Stored items
++++++++
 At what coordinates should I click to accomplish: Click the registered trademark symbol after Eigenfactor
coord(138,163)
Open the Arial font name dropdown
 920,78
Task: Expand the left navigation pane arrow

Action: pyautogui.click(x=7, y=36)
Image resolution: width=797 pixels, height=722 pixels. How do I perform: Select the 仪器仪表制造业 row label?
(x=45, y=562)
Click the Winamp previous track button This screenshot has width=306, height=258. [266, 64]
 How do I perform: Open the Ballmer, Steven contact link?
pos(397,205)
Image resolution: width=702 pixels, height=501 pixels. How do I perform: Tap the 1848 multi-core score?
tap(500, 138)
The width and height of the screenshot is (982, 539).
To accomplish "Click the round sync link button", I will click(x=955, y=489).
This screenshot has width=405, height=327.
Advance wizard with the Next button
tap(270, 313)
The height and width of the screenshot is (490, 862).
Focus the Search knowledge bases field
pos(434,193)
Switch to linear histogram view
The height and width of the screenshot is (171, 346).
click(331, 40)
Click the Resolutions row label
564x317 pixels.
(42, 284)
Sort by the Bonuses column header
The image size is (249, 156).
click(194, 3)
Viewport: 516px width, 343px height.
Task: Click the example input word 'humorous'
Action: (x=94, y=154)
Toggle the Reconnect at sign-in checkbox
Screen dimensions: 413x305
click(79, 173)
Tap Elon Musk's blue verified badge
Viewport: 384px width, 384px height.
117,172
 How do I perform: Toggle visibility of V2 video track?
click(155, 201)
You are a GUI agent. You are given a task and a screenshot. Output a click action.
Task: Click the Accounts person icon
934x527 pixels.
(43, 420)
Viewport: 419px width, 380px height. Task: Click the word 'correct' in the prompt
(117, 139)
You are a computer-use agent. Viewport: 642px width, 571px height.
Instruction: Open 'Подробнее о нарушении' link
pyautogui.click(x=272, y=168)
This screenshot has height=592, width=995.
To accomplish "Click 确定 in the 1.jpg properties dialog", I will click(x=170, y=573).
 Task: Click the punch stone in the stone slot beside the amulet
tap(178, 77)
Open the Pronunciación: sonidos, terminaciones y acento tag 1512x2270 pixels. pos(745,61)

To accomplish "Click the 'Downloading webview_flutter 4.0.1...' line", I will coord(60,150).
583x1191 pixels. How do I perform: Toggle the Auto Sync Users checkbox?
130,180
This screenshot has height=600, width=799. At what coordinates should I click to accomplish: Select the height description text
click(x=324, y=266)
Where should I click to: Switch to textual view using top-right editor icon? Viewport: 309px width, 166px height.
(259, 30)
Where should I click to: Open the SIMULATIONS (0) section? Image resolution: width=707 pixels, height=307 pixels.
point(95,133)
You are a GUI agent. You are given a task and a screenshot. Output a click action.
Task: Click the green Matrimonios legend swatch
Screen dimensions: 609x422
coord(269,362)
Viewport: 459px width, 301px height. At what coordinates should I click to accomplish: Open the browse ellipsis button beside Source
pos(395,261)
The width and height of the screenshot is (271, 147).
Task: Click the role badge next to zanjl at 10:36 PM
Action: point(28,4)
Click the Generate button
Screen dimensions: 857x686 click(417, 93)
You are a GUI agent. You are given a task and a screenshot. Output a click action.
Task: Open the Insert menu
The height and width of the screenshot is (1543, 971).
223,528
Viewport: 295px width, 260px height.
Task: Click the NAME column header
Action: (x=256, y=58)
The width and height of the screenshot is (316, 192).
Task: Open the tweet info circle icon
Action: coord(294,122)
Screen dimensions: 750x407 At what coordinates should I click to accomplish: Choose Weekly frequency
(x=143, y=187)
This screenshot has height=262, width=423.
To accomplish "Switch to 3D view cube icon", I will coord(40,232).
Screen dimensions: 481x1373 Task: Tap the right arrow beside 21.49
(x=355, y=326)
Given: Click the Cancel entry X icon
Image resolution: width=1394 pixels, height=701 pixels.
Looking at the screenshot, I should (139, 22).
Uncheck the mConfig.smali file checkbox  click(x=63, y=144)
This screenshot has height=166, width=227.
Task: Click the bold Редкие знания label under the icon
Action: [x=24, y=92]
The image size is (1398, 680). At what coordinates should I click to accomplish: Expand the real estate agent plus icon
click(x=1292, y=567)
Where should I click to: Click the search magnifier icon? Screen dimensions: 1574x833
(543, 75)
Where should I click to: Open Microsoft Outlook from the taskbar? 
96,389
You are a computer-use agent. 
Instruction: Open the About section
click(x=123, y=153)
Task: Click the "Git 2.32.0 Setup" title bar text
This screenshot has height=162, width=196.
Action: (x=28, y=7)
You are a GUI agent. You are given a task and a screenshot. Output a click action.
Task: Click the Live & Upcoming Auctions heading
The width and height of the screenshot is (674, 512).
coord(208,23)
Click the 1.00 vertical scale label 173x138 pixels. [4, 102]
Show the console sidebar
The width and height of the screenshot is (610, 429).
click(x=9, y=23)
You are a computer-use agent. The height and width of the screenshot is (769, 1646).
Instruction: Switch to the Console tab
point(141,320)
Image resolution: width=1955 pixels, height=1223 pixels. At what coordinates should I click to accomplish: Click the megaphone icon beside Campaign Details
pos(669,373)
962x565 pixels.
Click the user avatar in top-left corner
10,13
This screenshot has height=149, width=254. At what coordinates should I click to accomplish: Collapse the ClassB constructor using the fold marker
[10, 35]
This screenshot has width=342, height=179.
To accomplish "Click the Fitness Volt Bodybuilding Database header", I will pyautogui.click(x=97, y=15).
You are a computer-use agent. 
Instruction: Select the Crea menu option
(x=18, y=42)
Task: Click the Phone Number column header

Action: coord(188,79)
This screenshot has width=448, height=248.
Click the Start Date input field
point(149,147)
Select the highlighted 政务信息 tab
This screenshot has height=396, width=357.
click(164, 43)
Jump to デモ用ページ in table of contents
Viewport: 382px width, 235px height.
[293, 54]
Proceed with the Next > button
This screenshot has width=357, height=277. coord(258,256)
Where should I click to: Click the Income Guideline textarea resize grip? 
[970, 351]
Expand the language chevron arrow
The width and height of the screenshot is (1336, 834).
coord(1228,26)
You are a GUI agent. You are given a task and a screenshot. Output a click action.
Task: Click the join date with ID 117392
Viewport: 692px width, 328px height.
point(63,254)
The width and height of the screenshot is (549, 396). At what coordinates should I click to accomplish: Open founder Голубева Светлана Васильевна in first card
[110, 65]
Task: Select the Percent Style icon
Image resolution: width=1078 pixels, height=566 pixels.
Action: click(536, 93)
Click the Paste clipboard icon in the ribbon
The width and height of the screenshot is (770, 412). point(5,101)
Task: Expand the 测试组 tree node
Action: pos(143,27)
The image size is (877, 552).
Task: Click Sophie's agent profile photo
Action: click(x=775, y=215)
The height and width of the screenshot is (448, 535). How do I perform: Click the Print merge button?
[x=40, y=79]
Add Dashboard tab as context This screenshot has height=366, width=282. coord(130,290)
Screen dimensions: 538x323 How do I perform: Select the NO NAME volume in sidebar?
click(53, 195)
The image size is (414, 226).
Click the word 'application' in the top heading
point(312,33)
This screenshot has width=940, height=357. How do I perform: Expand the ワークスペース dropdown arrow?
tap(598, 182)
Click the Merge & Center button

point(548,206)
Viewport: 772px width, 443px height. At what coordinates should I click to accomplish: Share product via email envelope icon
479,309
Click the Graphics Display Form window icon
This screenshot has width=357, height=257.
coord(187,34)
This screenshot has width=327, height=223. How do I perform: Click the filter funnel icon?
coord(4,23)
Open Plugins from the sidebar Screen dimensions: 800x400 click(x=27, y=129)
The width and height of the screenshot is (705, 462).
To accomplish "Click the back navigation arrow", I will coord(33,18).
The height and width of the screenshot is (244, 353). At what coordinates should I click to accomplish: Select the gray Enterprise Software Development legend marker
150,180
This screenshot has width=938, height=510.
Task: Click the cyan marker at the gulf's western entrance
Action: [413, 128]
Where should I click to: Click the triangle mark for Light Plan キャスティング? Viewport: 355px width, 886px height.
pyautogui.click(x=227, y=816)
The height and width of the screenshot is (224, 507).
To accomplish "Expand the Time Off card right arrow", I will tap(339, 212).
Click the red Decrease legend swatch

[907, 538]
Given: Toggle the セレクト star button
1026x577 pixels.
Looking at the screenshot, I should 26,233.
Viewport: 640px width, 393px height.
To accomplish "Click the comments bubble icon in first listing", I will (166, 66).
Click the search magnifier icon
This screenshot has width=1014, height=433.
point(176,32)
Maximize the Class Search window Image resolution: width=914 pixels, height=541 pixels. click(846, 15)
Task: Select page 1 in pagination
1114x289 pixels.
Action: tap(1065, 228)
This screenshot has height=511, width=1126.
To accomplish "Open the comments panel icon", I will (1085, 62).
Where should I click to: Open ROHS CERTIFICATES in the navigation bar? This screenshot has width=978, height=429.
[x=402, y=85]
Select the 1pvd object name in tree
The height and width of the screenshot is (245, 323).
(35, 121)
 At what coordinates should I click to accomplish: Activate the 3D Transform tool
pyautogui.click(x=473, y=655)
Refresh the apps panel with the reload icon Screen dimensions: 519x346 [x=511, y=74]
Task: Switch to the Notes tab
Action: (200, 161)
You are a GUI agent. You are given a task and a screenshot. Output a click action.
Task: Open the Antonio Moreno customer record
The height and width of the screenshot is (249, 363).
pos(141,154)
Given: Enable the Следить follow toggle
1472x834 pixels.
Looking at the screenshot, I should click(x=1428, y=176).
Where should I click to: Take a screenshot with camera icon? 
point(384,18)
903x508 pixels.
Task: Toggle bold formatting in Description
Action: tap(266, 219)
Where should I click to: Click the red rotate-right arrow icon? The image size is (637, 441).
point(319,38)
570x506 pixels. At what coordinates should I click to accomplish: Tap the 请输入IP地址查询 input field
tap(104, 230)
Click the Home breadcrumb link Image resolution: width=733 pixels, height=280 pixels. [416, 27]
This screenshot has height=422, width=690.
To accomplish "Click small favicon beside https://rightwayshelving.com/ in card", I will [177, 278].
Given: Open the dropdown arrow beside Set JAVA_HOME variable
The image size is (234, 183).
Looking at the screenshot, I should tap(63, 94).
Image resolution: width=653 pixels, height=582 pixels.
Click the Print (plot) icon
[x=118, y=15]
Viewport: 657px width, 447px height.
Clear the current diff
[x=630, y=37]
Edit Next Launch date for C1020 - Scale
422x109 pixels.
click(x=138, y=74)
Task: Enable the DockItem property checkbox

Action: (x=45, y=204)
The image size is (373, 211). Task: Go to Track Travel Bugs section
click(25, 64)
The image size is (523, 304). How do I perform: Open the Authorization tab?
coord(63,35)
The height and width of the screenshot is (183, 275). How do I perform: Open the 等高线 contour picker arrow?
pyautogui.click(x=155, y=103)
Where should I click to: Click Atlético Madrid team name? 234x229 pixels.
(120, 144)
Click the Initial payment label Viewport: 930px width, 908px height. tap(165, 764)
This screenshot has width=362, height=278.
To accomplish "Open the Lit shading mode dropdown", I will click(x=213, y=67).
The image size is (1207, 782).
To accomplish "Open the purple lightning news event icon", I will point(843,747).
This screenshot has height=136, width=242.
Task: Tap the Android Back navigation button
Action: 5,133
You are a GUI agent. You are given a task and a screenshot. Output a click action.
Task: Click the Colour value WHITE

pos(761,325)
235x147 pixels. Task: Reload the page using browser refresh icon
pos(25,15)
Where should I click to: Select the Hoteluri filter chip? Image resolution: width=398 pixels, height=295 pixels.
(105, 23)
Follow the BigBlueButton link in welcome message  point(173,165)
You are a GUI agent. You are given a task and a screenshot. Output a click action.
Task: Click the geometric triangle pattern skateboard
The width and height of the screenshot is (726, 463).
++++++++
YOUR INSTRUCTIONS |
The answer must be every line from the records above that contains the word "computer", copied out.

SOLUTION TO THIS TASK |
You are a computer-use agent. Viewport: 642px width, 571px height.
You are a computer-use agent. 
You are a computer-use agent. The height and width of the screenshot is (769, 1646).
You are a computer-use agent. 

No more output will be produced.